Relevant genetic variants are common in women with pregnancy and lactation-associated osteoporosis (PLO) and predispose to more severe clinical manifestations.

Abstract

Pregnancy and lactation-associated osteoporosis (PLO) is a rare skeletal disorder characterized by early-onset osteoporosis typically manifestating with vertebral compression fractures or transient osteoporosis of the hip. We hypothesized that genetic variants may play a role in the development of PLO. This study aimed to analyze the presence of genetic variants and a potential association with the clinical presentation in PLO. 42 women with PLO were included from 2013 to 2019 in a multicenter study in Germany.
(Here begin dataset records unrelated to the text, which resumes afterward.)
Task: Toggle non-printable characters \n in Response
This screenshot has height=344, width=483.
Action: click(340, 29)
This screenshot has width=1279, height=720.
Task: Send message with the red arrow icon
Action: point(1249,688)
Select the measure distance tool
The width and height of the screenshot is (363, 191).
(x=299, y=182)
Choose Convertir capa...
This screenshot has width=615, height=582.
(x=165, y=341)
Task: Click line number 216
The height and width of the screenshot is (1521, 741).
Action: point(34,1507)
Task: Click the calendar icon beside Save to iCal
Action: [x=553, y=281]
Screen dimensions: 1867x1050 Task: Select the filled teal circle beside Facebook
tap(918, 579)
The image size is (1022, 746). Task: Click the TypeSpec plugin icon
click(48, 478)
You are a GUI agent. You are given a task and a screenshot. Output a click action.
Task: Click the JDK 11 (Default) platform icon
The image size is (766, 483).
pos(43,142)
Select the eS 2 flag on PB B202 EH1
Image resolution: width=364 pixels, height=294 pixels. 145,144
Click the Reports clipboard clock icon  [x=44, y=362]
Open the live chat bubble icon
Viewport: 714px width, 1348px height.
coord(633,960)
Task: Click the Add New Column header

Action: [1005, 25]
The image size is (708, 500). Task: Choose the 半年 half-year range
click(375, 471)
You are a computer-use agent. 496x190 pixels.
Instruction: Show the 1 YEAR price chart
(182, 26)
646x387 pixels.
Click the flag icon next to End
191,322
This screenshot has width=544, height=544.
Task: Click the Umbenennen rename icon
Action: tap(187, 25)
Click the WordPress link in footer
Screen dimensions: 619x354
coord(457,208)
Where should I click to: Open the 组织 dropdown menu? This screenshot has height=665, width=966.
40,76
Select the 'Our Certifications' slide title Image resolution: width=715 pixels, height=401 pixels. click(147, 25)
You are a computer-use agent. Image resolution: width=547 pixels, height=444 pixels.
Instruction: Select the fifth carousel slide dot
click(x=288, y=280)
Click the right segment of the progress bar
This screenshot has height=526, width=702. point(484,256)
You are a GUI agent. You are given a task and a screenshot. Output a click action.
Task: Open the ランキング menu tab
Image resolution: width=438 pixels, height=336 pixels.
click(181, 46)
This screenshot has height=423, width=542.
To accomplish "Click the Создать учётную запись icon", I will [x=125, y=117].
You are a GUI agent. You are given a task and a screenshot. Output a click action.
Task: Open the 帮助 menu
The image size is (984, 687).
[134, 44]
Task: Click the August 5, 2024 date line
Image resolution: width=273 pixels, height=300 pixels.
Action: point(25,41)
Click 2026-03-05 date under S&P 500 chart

All cases underwent comprehensive genetic analysis based on a custom-designed gene panel including genes relevant for skeletal disorders. The skeletal status was assessed using dual-energy X-ray absorptiometry (DXA). Subgroups were further analyzed by serum bone turnover markers (n=31) and high-resolution peripheral computed tomography (HR-pQCT; n=23). We detected relevant genetic variants in 21 women (50%), with LRP5, WNT1 and COL1A1/A2 being the most commonly involved genes. The mean number of vertebral compression fractures was 3.3±3.4 per case with a significantly higher occurrence in the subgroup with genetic variants (4.8±3.7 vs. 1.8±2.3, p=0.02). Among the total cohort, DXA Z-scores were significantly lower at the lumbar spine compared to the femoral neck (p=0.002). HR-pQCT revealed a pronounced reduction of trabecular and cortical thickness, while trabecular number was within the reference range. Eighteen women (43%) received a bone-specific therapy (primarily teriparatide). Overall, a steep increase in bone mass (+37.7%) was observed after 3years. In conclusion, pregnancy and lactation represent skeletal risk factors, which may unmask hereditary bone disorders leading to PLO. These cases were affected more severely. Nevertheless, a timely diagnosis and adequate treatment can ensure a substantial recovery potential even without specific therapy. Patients with genetically induced low bone turnover (e.g.; LRP5, WNT1) may especially benefit from osteo-anabolic medication.